Second, you're forgetting the season 1 episodes like "The Naked Now," "Justice," and "Angel One" where Roddenberry took advantage of the freedom to include more skin and sexuality than he could've gotten away with in the '60s. As I've been saying all along, Roddenberry always intended Trek to be adult, and he was very much a fan of sexually themed material, but his successors on TNG dialed down the sexuality somewhat and made it more staid. It's an oversimplification to generalize about the whole seven seasons, because there was a lot of change and transition over the first two years.
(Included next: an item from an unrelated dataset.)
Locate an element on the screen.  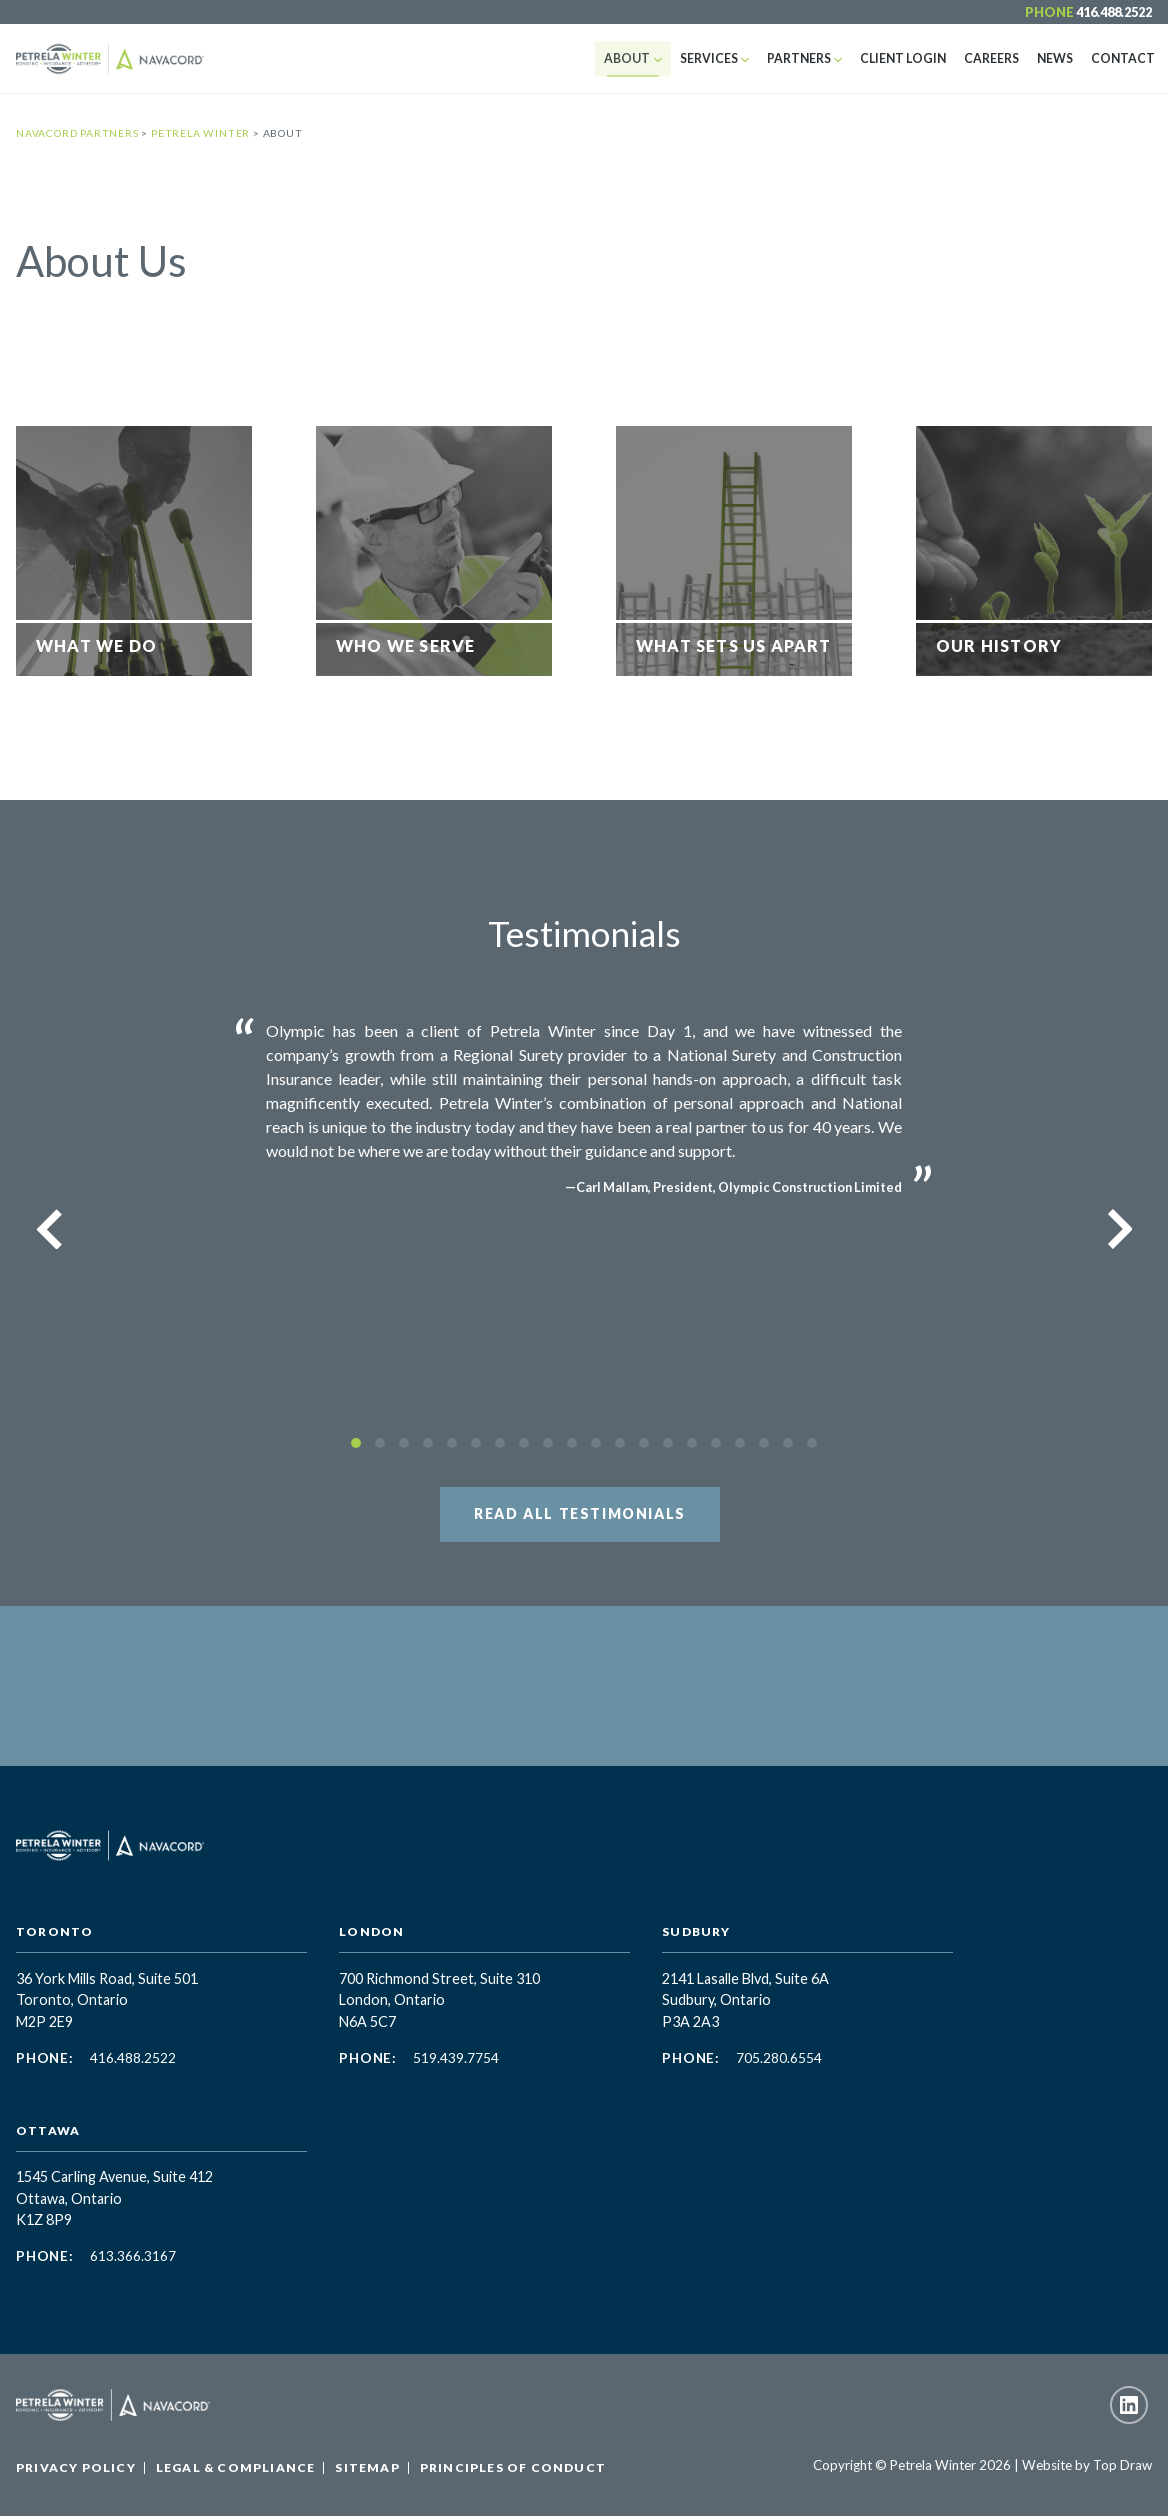
Careers is located at coordinates (997, 58).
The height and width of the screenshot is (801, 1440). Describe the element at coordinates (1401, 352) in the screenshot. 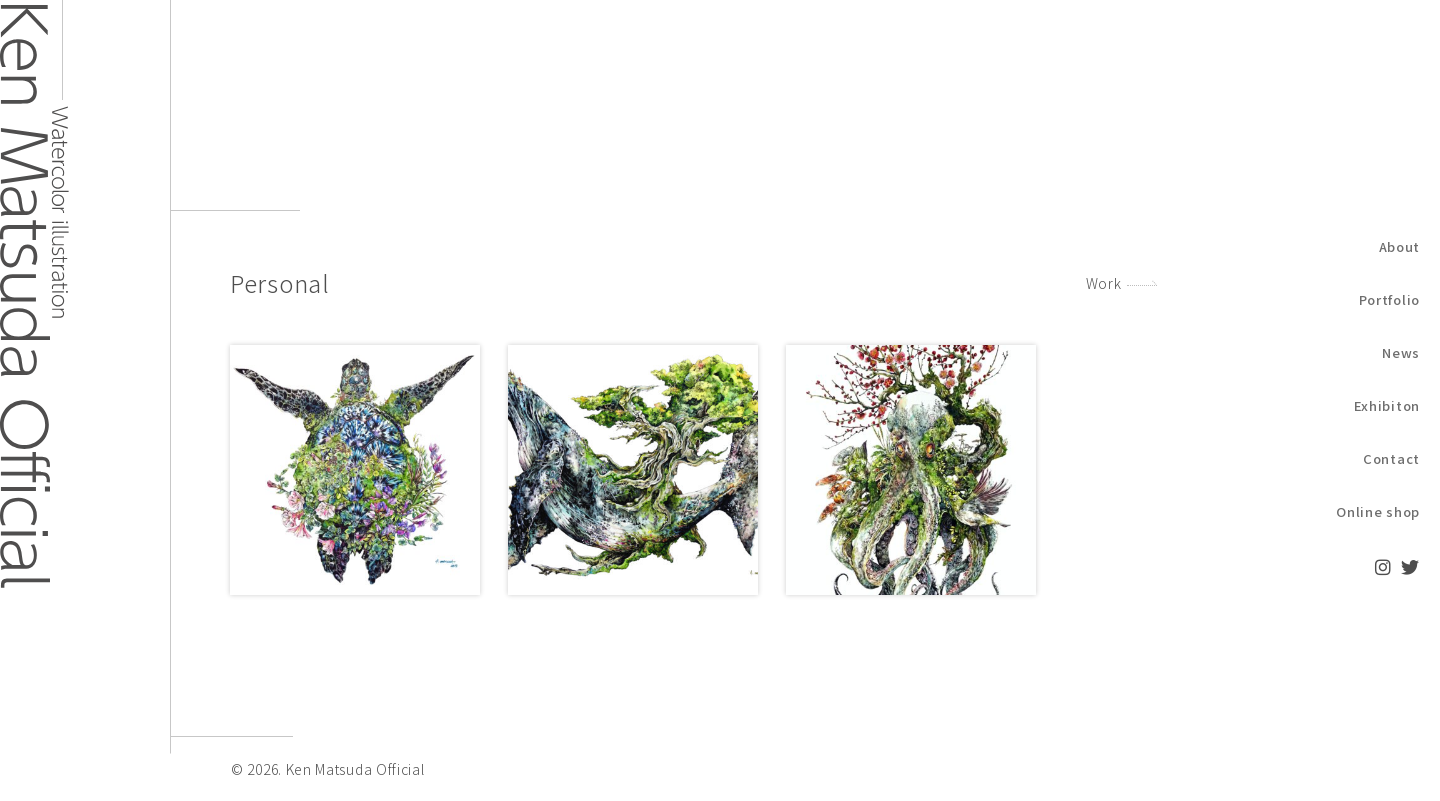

In Bread and Circuses and quite a few other episodes it's pretty directly implied Kirk has sex, which isn't much more than what ever happened on TNG. Don't see how there's any more skin in those TNG episodes than some of what was on TOS with the skimpy outfits for the female guest stars and of course the miniskirts all the time. Considering TOS was on 20 years earlier it was considerably more "edgy" for its time than TNG was.
 
In Bread and Circuses and quite a few other episodes it's pretty directly implied Kirk has sex

Which is exactly my point. It was only implied, which means that it was not blatant, by definition.

In TOS, they couldn't even say the word "sex" except as a synonym for gender. In TNG, DS9, etc., characters could actually talk about having sex and be acknowledged to be in what were overtly sexual relationships, or at least hookups like Data and Yar in "The Naked Now" or Riker with various women.


Considering TOS was on 20 years earlier it was considerably more "edgy" for its time than TNG was.

No doubt, as I've acknowledged many times in this thread already (with the proviso that season 1 was racier than most of what followed). But that is not the point. The point is that saying any 1960s television character "blatantly had sex" is risibly counterfactual.